TASK –
Write out again the records from the line with "You are a computer-use" to the line with "[x=18, y=34]", both ends included, keeping the requests and shifting every coordinate in the answers up by 19. Leave the pictures out.

RECORDS SUPPLIED –
◆ ◆ ◆ ◆ ◆ ◆ ◆
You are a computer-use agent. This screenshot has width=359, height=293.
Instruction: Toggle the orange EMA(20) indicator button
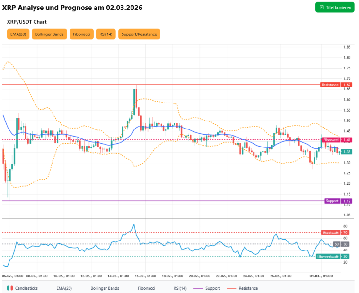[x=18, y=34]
◆ ◆ ◆ ◆ ◆ ◆ ◆
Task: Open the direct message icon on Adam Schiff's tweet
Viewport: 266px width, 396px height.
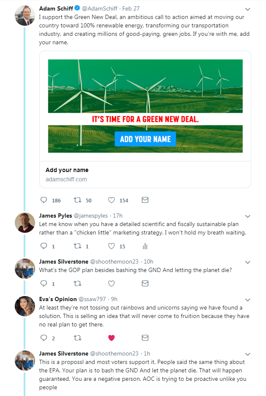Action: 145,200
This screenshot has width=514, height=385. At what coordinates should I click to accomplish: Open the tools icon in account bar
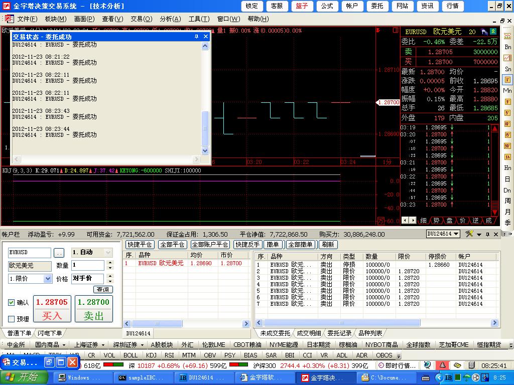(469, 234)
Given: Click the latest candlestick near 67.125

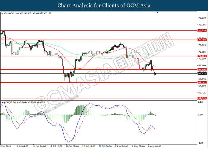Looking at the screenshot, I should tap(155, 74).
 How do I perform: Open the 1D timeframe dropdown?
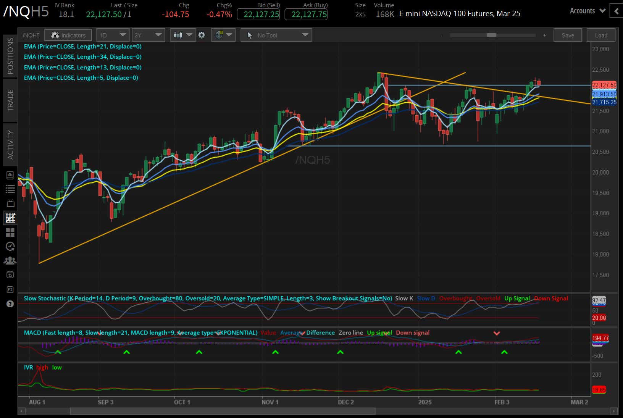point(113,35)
◆ ◆ ◆ ◆ ◆ ◆ ◆
SOLUTION –
You are a computer-use agent. This screenshot has width=359, height=293.
Instruction: Toggle the orange EMA(20) indicator button
[x=37, y=53]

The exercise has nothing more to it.